Во время скандала на концерте (III, II) Рогожин вновь «казался потрясенным ужасно, был бледен и весь дрожал». В первый раз после встречи в трактире Рогожин и Мышкин разговаривали друг с другом. («В первый раз сходились они после встречи их в коридоре трактира»). «Человек, лицо которого трудно было различить в темноте, подошел к скамейке и сел подле него [князя Мышкина]. Князь быстро придвинулся к нему, почти вплоть, и различил бледное лицо Рогожина». Интересно, что эта встреча Рогожина и Мышкина происходит накануне его дня рождения. Ему исполняется двадцать семь лет, столько же, сколько было Рогожину в начале романа. Одинаковый возраст еще более сближает героев.

Ни Рогожин, ни Мышкин не любят Настасью Филипповну. Чувства Мышкина и Рогожина к Настасье Филипповне являются не любовью, а какими-то другими чувствами: болезненной страстью у Рогожина и жалостью у князя Мышкина. («Все это ревность, Парфен, все это болезнь, я ее «не любовью люблю, а жалостью»» (Князь Мышкин – Рогожину).

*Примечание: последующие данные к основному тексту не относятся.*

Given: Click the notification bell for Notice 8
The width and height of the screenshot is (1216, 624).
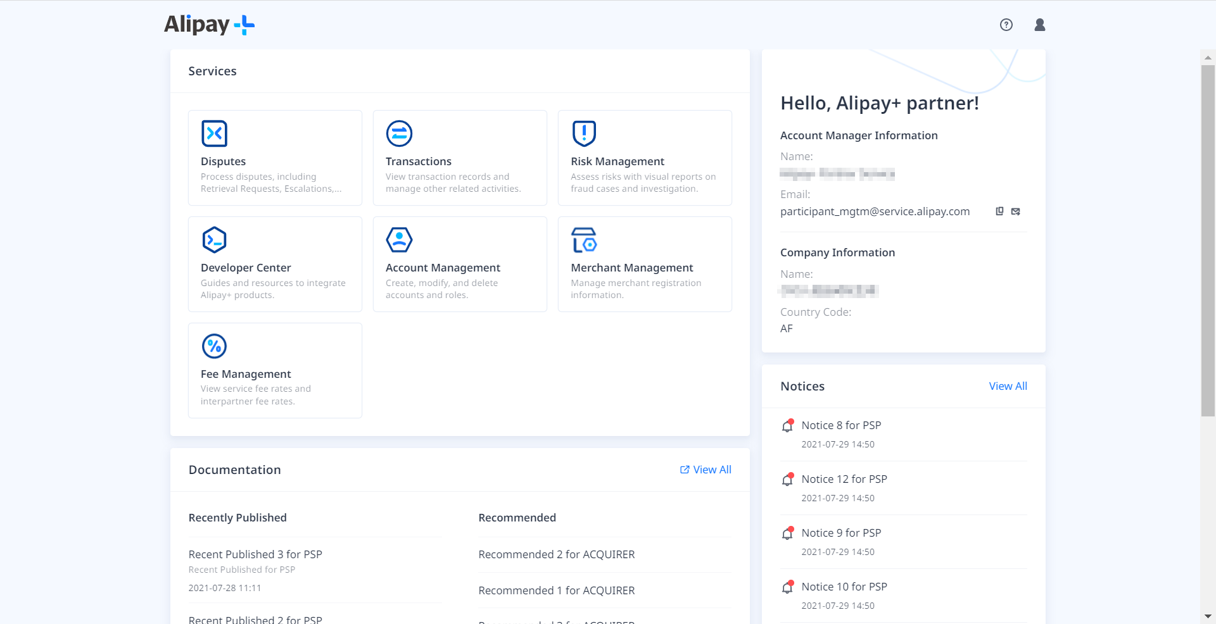Looking at the screenshot, I should (787, 426).
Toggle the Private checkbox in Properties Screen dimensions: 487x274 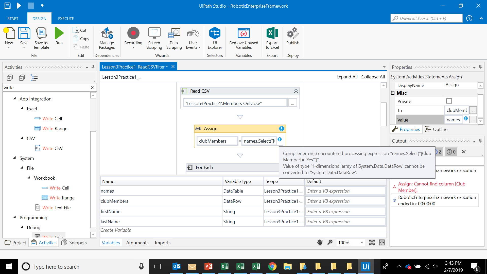coord(449,101)
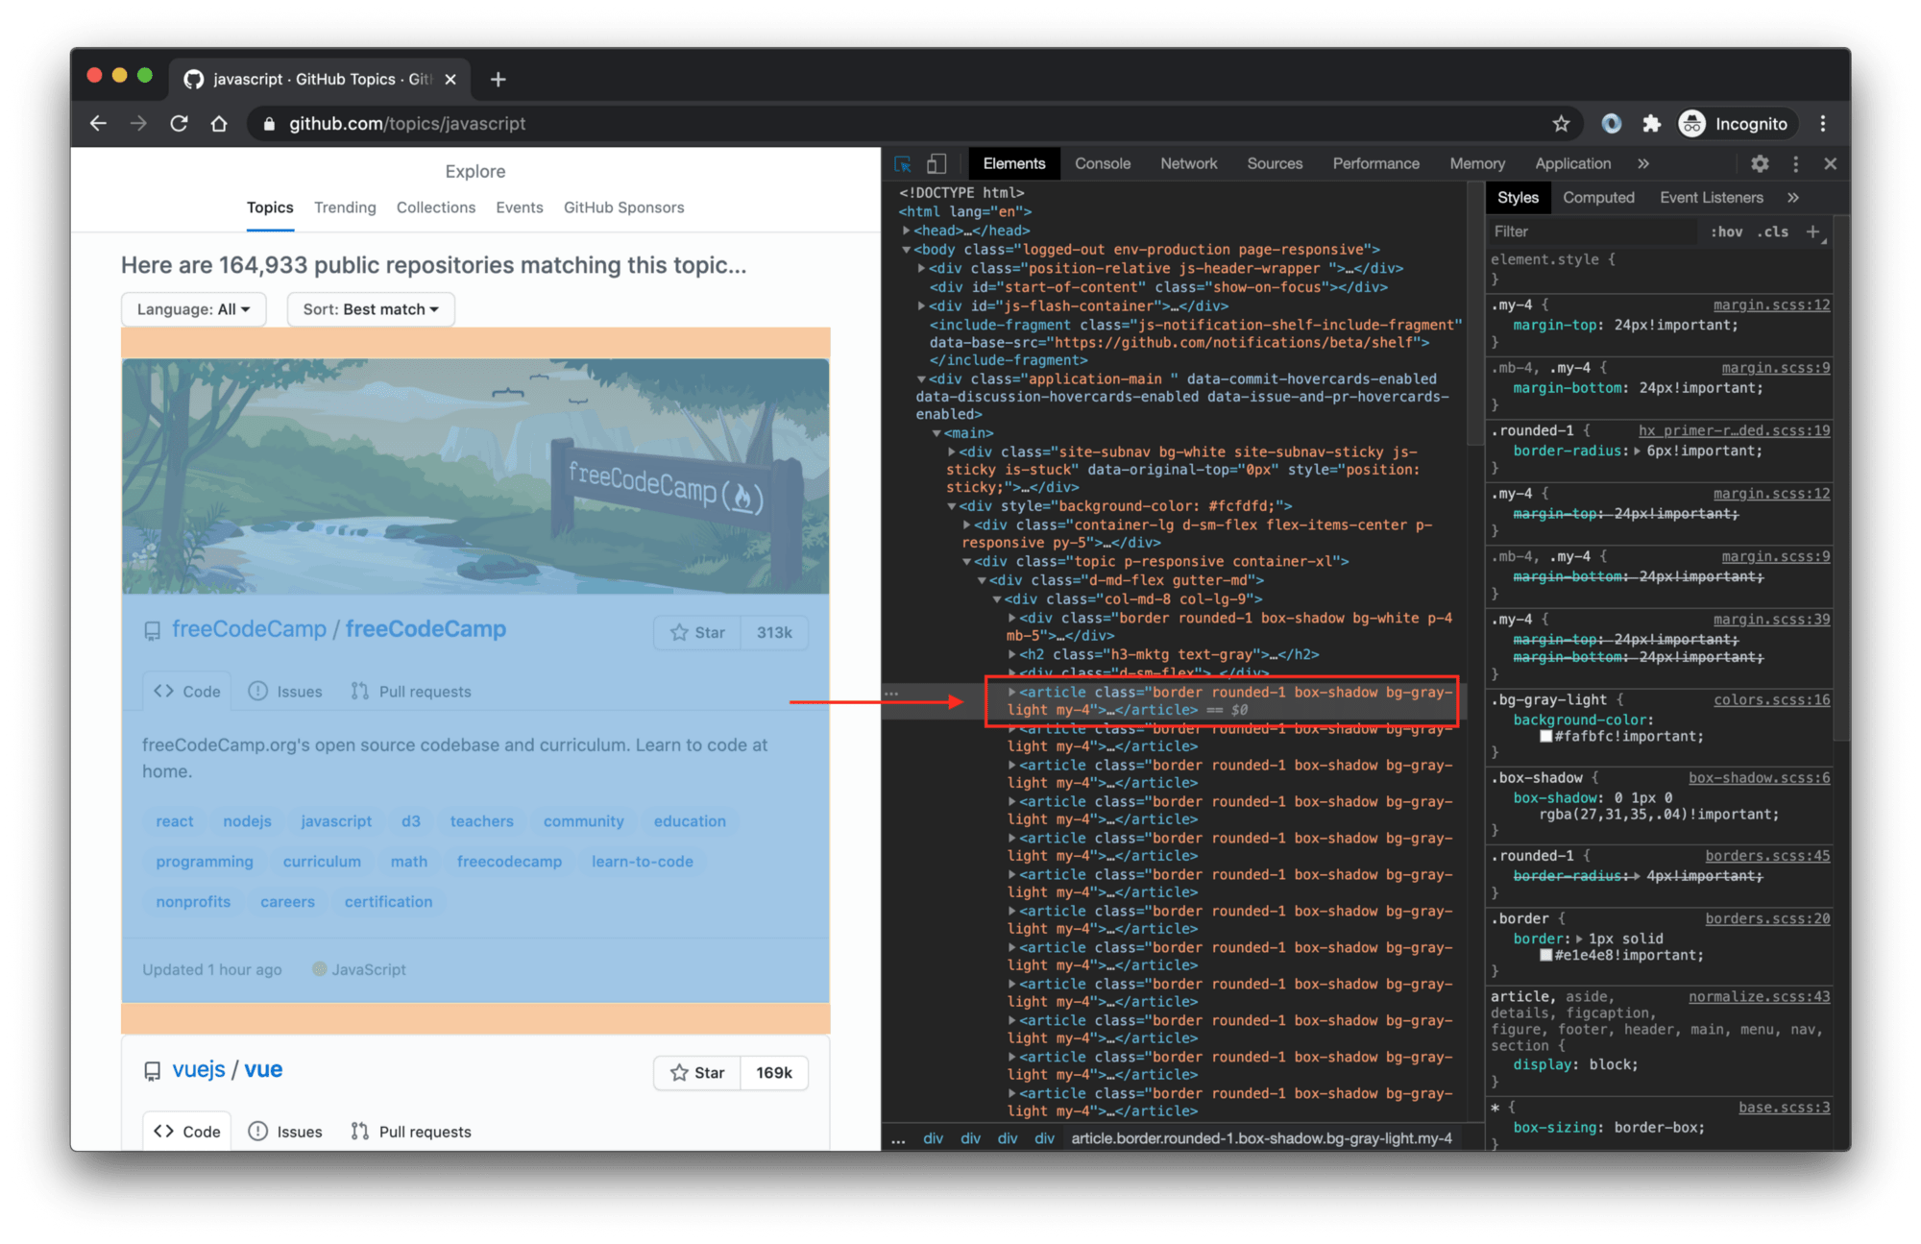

Последняя встреча Мышкина и Рогожина в романе окончательно сближает их. Сходство Рогожина и Мышкина является здесь и внешним, и внутренним. Они действуют, словно один человек: «Стой, слышишь?» – быстро перебил вдруг Рогожин и испуганно присел на подстилке, - « Слышишь?». « Нет!» – так же быстро и испуганно выговорил князь». «Оба стали слушать». И Рогожин, и Мышкин говорят шепотом. «Когда Рогожин затих, князь тихо нагнулся к нему». Рогожин не смог преодолеть ревности, рождающей ненависть, и только после убийства Настасьи Филипповны его злоба уступила место надрывной и грустной нежности. Он пролил кровь, убил, а в результате – горячка, опустошение души. Князь не упрекает Рогожина – и в эти невыносимые мгновения в мрачном доме купца, следуя своей вере, прощает, по-братски утешает убийцу, не находя в себе ни силы, ни права осудить его. Спокойствие Рогожина на суде говорит о безразличии к жизни, потерявшей всякий смысл со смертью его кумира, «королевы», чья красота, страдание и безумие разделили и связали «братьев».